Le cairn de Gavrinis, dans le Morbihan, a fait l’objet d’un travail de numérisation d’une précision et d’une ampleur inédites en France. Grâce aux technologies laser associées à la photomodélisation, ce dolmen recouvert de pierres du début du 4e millénaire avant notre ère a pu être reconstitué en trois dimensions par Serge Cassen, du Laboratoire de recherches archéologiques de Nantes(1), et Laurent Lescop, de l’École nationale supérieure d’architecture de Nantes (Ensa).
Leur programme, mené de 2011 à septembre 2013, repose sur l’utilisation du traitement par nuage de points des données photonumériques. Cette technique permet de modéliser fidèlement les vingt-neuf orthostates du monument funéraire, ces blocs de pierre dressés et gravés sous un plafond de dix tables de pierre. « Le cairn est connu depuis longtemps mais n’a été découvert du point de vue archéologique qu’aux alentours des années 1830. La réputation du monument s’est fondée sur la profusion de ses gravures et la beauté de ses agencements géométriques », indique Serge Cassen, courbé à l’intérieur de la crypte, d’une hauteur d’environ 1,50 m et de 14 m de long.
- Le travail de l’archéologue Serge Cassen (photo), du Laboratoire de recherches archéologiques de Nantes, et de Laurent Lescop, de l’École nationale supérieure d’architecture de Nantes, dans le cairn de Gavrinis, est inédit. Les protocoles pourront être utilisés pour d’autres monuments.
Profusion de gravures
Le programme de recherche fait suite à celui qu’il a réalisé à Locmariaquer sur le dolmen de la Table-des- Marchands à partir de 1986, puis sur le Grand Menhir et ses abords à partir de 1989. « Les deux monuments possèdent une dalle de couverture provenant d’une même stèle érigée à Locmariaquer. Il nous a donc semblé intéressant de prolonger le programme de la Table-des-Marchands vers Gavrinis, pour enregistrer numériquement ses gravures et les interpréter à la lumière des grilles de lecture mises en place ces dix dernières années», poursuit l’archéologue.
D’abord à l’air libre
Ce travail désormais achevé pourrait permettre de répondre à certaines interrogations sur l’origine de Gavrinis. Car si le mégalithe date des années 3700-3800 avant J.-C., certains de ses éléments sont plus anciens, et remontent au millénaire antérieur. « La dalle de couverture et certains de ses orthostates sont des stèles qui étaient à l’air libre avant d’être intégrées au monument », dit Serge Cassen. L’emplacement de la dalle de couverture a ainsi été retrouvé à la Table-des- Marchands, dont les gravures “raccordent” avec celles de Gavrinis. Quel est le sens de ces gravures ? Ontelles été pensées pour faciliter l’architecture du site ? Ou ont-elles un lien avec d’autres stèles, comme celle de l’îlot d’Er Lannic, situé à quelques centaines de mètres de Gavrinis ? La reconstitution en 3D du cairn sera-telle un jour accessible au public ? Le département du Morbihan le souhaite. Il a récemment acquis le matériel de visionnage et un projet de centre d’interprétation a été lancé. Il pourrait voir le jour sur le port de Larmor-Baden en 2017.

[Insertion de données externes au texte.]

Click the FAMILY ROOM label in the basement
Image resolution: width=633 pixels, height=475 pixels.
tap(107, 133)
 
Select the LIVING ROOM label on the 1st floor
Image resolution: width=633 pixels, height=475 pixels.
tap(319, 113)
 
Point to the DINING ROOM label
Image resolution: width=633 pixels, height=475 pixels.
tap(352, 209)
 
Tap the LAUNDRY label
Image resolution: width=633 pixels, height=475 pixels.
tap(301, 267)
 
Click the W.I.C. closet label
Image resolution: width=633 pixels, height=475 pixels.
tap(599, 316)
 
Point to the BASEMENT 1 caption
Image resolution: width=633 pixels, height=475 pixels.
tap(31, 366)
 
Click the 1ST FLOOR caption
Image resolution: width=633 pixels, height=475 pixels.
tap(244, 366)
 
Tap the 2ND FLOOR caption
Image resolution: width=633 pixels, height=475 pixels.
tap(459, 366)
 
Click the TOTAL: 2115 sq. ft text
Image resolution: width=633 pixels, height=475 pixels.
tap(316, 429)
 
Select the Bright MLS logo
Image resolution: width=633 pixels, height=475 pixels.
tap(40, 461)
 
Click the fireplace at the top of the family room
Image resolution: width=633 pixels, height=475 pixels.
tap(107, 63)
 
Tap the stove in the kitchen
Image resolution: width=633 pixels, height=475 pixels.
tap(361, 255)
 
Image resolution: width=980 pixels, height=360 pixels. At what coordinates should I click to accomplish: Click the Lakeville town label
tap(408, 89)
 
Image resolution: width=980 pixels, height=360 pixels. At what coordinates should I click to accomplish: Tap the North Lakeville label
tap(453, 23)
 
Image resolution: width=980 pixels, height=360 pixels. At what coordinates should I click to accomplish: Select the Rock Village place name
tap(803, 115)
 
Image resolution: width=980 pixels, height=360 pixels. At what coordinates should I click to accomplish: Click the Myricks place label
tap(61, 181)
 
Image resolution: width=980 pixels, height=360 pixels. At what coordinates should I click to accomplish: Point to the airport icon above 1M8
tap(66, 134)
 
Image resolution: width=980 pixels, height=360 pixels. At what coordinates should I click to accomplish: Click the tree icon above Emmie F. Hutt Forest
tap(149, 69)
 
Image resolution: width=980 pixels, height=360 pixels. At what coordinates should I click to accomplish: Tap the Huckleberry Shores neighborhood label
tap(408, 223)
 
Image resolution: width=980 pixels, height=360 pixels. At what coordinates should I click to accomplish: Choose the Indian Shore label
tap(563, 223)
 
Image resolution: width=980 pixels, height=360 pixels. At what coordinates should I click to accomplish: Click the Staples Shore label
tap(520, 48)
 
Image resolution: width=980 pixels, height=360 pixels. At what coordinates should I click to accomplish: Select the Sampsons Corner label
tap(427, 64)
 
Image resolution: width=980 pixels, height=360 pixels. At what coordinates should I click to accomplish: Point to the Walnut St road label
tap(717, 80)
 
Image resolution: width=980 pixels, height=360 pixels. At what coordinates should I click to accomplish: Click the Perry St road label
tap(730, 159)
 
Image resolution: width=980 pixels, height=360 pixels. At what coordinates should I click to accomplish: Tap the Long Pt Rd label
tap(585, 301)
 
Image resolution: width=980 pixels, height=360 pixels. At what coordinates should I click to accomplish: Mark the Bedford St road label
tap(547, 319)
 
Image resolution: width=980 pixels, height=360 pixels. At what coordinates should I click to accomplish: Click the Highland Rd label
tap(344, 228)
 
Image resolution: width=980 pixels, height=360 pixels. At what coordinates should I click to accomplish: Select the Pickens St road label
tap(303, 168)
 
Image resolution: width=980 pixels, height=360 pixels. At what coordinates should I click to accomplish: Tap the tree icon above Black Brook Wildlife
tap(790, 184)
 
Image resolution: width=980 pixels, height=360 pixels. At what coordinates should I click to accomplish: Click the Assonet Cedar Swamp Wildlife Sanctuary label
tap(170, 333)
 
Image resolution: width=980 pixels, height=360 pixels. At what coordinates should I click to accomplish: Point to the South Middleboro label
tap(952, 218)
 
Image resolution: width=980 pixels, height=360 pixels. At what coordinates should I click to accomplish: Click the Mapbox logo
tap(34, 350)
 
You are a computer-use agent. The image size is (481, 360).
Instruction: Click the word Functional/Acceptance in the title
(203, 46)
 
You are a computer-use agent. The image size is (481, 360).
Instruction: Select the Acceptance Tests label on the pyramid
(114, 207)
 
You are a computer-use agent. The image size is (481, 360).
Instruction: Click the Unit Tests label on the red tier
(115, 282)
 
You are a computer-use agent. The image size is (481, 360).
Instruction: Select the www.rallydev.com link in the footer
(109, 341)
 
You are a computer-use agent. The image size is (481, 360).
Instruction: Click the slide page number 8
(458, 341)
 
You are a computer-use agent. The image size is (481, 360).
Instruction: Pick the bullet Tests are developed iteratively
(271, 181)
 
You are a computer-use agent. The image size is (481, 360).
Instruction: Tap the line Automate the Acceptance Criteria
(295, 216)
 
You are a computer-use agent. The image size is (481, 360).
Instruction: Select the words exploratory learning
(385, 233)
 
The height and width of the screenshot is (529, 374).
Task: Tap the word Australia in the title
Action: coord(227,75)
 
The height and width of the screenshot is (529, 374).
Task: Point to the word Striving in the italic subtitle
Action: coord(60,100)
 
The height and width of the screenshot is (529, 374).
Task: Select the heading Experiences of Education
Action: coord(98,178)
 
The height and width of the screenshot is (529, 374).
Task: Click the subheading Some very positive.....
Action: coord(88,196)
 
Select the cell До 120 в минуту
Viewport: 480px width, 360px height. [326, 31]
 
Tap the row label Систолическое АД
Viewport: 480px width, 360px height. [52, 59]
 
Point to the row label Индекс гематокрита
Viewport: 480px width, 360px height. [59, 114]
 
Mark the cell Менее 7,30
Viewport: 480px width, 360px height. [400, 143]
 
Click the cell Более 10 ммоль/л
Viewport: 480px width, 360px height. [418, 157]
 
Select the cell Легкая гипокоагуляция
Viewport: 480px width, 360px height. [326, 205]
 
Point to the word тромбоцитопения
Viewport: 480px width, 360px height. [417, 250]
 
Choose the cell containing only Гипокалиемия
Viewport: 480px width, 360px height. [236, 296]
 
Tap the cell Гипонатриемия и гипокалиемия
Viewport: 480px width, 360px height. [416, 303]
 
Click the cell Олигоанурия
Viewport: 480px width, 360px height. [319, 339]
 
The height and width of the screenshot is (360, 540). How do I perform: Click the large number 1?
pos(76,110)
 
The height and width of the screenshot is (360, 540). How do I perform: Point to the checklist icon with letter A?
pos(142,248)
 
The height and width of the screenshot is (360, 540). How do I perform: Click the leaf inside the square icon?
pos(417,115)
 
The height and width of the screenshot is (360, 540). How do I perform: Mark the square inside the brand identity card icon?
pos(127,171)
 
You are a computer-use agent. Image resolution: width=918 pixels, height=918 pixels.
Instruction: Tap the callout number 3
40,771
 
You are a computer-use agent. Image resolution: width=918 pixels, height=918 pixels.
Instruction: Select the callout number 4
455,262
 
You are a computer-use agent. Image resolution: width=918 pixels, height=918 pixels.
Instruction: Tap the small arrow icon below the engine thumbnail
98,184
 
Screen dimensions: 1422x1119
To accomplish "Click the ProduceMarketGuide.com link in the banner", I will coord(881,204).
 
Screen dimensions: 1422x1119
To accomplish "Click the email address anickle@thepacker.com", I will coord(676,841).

La reconstitution des gravures en public
Chaque mercredi de l’été, l’archéologue Marie Vourc’h, du Laboratoire de recherches archéologiques de Nantes, et Cyrille Chaigneau, médiateur scientifique du musée de Carnac, installent leurs outils aux abords du cairn de Gavrinis, en présence des visiteurs. Leur objectif ? « Imaginer des gestes et des outils de taille, reconstituer des chaînes opératoires, tester des hypothèses de travail et comparer notre résultat expérimental à la réalité archéologique », explique Cyrille Chaigneau. Tous deux espèrent apporter un “éclairage technique” à la recherche sur l’origine des orthostates. Quel percuteur utilisaient les graveurs ? Comment préparaient-ils la surface de granit pour que la dalle ne s’effrite pas ? Combien de temps mettaient-ils à sculpter une stèle ? « Nous avons, par exemple, découvert que la plupart des dalles de Gavrinis avaient été préparées par piquetage pour permettre la réalisation des gravures sur une surface saine », souligne Marie Vourc’h.
Les gravures de Gavrinis sont étudiées par les archéologues depuis 1835. On y retrouve des symboles habituels de l’art mégalithique, comme des arcs et des pointes de hache, mais on ignore encore le sens de ce chef-d’œuvre de l’art universel.
© Raphaël Baldos
RAPHAËL BALDOS
(1) Lara/UMR CNRS 6566.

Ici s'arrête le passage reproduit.